My problems with LoTR:

  • Cirdan’s beard

  • Relative strength, height, etc. of men, elves, and dwarves. The hobbit-man dichotomy has been pretty well spelled out, but it’s unclear how the other 3 races fit. Who can bench the most, Men or Dwarves? Who can swing a meaner sword, men or elves? Who is taller, Legolas or Aragorn? And for that matter, how tall and strong are the average (non-Uruk-hai) orcs?

An even more basic question. The line of kings was unbroken during those 1000 years; after the northern kingdom fell, they hung out as Rangers for a millenia. Why didn’t any of them claim the kingship of Gondor long before Aragorn? There wasn’t a question of bona fides; just bring along an elf or two from Rivendell, perhaps Gandalf as well, to say, “oh, yeah, he’s the king, you betcha” (in my mind, elves and wizards are from Minnesota).

Sua

Why it took so long for Gandalf to figure out Bilbo/Frodo had the One Ring.

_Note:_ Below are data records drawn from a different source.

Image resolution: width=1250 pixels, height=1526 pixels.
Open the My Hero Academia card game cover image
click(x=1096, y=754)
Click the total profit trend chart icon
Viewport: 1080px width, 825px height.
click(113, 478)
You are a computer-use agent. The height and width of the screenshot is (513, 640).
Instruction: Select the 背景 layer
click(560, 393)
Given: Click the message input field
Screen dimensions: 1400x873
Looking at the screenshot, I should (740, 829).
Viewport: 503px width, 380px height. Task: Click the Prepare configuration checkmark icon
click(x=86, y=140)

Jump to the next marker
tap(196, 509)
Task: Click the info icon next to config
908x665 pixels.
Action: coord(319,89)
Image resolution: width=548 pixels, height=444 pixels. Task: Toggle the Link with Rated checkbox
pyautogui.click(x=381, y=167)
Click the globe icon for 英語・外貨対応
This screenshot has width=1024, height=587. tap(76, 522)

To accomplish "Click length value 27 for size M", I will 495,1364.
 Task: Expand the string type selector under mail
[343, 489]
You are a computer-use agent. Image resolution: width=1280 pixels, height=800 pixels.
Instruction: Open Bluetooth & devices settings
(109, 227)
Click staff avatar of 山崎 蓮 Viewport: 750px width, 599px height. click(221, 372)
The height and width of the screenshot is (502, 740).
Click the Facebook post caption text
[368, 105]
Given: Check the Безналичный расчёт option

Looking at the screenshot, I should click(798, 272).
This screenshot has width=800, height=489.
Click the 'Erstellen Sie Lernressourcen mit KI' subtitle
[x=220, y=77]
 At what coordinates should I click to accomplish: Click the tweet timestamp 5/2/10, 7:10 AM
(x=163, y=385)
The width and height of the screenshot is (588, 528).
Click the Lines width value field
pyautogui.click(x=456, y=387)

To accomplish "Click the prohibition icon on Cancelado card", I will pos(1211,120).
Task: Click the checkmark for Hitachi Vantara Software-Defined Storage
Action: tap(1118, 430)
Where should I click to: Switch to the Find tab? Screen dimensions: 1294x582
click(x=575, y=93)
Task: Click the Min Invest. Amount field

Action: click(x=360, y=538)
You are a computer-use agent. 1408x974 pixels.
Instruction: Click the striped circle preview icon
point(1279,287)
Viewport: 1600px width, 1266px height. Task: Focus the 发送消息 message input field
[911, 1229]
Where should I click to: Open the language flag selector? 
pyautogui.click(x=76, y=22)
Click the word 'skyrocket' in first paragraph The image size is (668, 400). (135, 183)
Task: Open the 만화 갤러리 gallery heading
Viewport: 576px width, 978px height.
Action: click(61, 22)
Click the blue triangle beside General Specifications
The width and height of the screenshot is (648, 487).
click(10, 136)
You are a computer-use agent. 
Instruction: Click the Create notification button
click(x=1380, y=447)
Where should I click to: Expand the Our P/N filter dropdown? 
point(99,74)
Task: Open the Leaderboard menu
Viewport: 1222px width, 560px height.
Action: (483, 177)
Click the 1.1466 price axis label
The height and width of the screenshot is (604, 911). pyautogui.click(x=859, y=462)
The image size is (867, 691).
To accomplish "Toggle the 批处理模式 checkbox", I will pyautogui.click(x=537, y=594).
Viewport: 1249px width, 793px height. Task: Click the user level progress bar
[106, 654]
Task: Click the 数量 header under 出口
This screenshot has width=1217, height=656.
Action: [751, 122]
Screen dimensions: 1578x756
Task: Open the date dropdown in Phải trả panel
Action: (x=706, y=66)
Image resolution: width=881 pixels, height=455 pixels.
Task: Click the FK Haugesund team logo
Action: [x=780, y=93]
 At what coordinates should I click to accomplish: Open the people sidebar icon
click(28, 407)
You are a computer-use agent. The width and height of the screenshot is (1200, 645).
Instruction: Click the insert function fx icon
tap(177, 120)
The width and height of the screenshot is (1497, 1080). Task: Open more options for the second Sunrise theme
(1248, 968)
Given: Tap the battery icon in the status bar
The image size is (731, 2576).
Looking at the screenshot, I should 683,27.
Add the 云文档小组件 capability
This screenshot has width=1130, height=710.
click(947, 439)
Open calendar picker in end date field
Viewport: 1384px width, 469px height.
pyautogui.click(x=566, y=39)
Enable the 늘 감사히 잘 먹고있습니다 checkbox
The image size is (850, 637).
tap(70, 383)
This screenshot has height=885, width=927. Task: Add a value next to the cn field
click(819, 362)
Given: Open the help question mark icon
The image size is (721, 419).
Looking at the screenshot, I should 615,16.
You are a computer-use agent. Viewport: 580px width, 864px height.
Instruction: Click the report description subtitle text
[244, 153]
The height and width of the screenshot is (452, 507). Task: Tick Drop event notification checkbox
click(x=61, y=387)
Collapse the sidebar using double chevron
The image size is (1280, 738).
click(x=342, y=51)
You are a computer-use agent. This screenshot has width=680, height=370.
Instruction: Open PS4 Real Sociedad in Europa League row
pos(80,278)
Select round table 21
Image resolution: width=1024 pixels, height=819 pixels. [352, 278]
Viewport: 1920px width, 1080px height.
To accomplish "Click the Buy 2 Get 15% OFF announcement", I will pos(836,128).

If you ask yourself this kind of question, Dungeons and Dragons is for you. :cool:

This is not true, Tuor and Idril are still alive, in this the Human made the sacrifice and has to live forever with a beautiful, ever-young elf maid.

I believe there was one attempt, maybe **QtM ** whose memory for detail, can supply the passage, but I recall that one Northerner did make a claim to the Southern Throne.

What fate, what chance would cause the long lost Ring of Power to fall to the very Hobbit that Gandalf had taken a strong interest in. He strongly suspected later, but was not sure until he did years of research. He was no expert on the Ring of Power, that was Sauraman’s specialty.

Jim

I don’t know, some of the first few generations of elves seemed to be able to crank out offspring. Finwe had five IIRC, as did Fingolfin, and Feanor had seven. It wasn’t until after the trees were extinguished that the birth rates for elves seemed to slow down a lot. Granted, that was probably 7,000 years before the Lord of the Rings takes place, so I guess small elf families were the norm by then.

Enjoy,
Steven

Ok, but it still seems to me that this is mostly through hand-waving by Tolkien. How did he become so great in only the handful of decades that he went adventuring since leaving Rivendell? Besides Tolkien just saying so, that is. Does he learn things ten times as fast as your typical Elf? Maybe Elves like to spend centuries at a time just hanging out doing nothing? This is what I have a hard time with. Maybe I’m just being obtuse, I don’t know.

How many HP for Aragorn? How many for Legolas? And is Narsil a +1? What about after re-forging? :wink:

To some degree, yes, Aragorn was described in detail of being tutored by the likes of Elrond himself and then he did spend 50 very hard years in the constant danger. Under a different name, he led the Gondorian forces under Ecthalion (Denethor’s father) to drive back the foes of Minas Tirith. He fought with Rohan for a stretch, and of course in the North. In Aragorn was the power like that of the men of old. He was greater than any of his forebears going back to Elendil himself.

The average elf did appear to spend much time engaged is leisurely pursuits.

Elladan and Elrohir (Elrond’s Half-Elven sons) were exceptions and it appears they might well have been greater trackers than Aragorn.

Glorifindel was a mightier warrior, but then he probably slew a Balrog and fought in Gondolin. He was an elf of the Light, so his age was truly great, much older than even Elrond. So when an elf chose to exert himself in some skill, yes they were better than this mere youth, Aragorn, but the average elf did not appear to specialize in the arts that he did.